The electronic device 10 may include a camera 50 for taking digital pictures and/or movies. Image and/or video files corresponding to the pictures and/or movies may be stored in the memory 26.
The electronic device 10 also may include a position data receiver 52, such as a global positioning system (GPS) receiver, Galileo satellite system receiver or the like. The position data receiver 52 may be involved in determining the location of the electronic device 10.
The electronic device 10 also may include a local wireless interface 54, such as an infrared transceiver and/or an RF interface (e.g., a Bluetooth interface), for establishing communication with an accessory, another mobile radio terminal, a computer or another device. For example, the local wireless interface 54 may operatively couple the electronic device 10 to a headset assembly (e.g., a PHF device) in an embodiment where the headset assembly has a corresponding wireless interface.
With additional reference to FIG. 3, illustrated are logical operations to implement an exemplary method of actively recognizing and acting upon speech during a voice communication involving the electronic device 10. The exemplary method may be carried out by executing an embodiment of the call assistant function 20, for example. Thus, the flow chart of FIG. 3 may be thought of as depicting steps of a method carried out by the electronic device 10. In other embodiments, some of the steps may be carried out by the server 16.
Although FIG. 3 shows a specific order of executing functional logic blocks, the order of executing the blocks may be changed relative to the order shown. Also, two or more blocks shown in succession may be executed concurrently or with partial concurrence. Certain blocks also may be omitted.
In one embodiment, the functionality described in connection with FIG. 3 may work best if the user uses a headset device (e.g., a PHF) or a speakerphone function to engage in the voice communication.
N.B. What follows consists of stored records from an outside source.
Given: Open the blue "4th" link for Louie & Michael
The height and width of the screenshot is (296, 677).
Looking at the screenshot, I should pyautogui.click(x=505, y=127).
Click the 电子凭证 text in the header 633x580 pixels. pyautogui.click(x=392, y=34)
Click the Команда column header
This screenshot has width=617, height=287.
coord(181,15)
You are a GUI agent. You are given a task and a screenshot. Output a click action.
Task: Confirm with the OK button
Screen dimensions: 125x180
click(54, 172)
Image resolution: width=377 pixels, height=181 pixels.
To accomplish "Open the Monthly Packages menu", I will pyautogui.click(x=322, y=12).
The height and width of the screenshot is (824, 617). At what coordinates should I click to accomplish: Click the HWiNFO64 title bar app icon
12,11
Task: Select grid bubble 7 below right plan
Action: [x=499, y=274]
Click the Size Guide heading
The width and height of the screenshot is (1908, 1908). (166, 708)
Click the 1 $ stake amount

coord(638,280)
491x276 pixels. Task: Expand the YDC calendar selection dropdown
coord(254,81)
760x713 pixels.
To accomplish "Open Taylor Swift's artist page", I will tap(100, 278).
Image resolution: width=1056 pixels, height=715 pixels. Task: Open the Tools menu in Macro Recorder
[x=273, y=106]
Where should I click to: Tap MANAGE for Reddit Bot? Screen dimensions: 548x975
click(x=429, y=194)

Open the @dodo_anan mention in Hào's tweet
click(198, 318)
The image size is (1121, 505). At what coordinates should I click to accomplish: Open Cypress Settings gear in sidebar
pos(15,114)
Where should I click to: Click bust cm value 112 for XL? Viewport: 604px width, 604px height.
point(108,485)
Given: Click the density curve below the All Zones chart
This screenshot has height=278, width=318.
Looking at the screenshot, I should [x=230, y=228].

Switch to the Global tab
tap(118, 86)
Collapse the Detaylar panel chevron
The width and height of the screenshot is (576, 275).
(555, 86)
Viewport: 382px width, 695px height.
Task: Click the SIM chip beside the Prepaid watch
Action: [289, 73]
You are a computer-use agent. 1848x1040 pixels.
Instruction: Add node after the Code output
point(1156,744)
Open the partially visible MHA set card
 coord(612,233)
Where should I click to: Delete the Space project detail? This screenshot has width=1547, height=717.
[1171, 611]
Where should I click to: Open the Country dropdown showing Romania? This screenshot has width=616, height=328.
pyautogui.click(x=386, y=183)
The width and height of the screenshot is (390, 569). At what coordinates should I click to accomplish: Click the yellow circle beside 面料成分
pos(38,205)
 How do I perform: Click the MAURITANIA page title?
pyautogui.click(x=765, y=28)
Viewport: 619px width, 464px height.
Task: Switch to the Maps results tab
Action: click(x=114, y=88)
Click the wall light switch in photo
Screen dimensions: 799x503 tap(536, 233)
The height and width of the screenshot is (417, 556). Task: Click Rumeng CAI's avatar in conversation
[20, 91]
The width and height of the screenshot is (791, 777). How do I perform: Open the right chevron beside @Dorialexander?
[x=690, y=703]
In this manner, the electronic device 10 need not be held against the head of the user so that the user may view the display 24 and/or operate the keypad 28 during the communication.
It will be appreciated that the operations may be applied to incoming audio data (e.g., speech from the user of the remote electronic device 18), outgoing audio data (e.g., speech from the user of the electronic device 10), or both incoming and outgoing audio data.
The logical flow may start in block 56 where a determination may be made as to whether the electronic device 10 is currently being used for an audio (e.g., voice) communication, such as a telephone conversation, a push-to talk-communication, or voice message playback. If the electronic device 10 and is not currently involved in an audio communication, the logical flow may wait until an audio communication commences. If a positive determination is made in block 56, the logical flow they proceeded to block 58.
In the illustrated embodiment, the audio communication is shown as a conversation between a user of the electronic device 10 and the user of the remote device 18 during a telephone call that is established between these two devices. In block 58, this conversation may be monitored for the presence of actionable speech. For instance, speech recognition may be used to convert audio signals containing the voice patterns of the users of the respective devices 10 and 18 into text. This text may be analyzed for predetermined words or phrases that may function as commands or cues to invoke certain action by the electronic device 10, as will be described in greater detail below. Also, an expert system may analyze the text to identify words, phrases, sentence structures, sequences and other spoken information to identify a portion of the conversation upon which action may be taken. In one embodiment, the expert system may be implemented to evaluate the subject matter of the conversation and match this information against programs and functions of the electronic device 10 that may assist the user in during or after the conversation. For this purpose, the expert system may contain a set of matching rules to match certain words and/or phrases that are taken in the context of the surrounding speech of the conversation to match those words and phrases with actionable functions of the electronic device. For example, sentence structures relating to a question about eating, a restaurant, directions, a place, the weather, or other topic may cue the expert system to identify actionable speech. Also, informational statements regarding these or other topics may cue the expert system to identify actionable speech. As an example, an informational statement may start with, “my address is . . . ”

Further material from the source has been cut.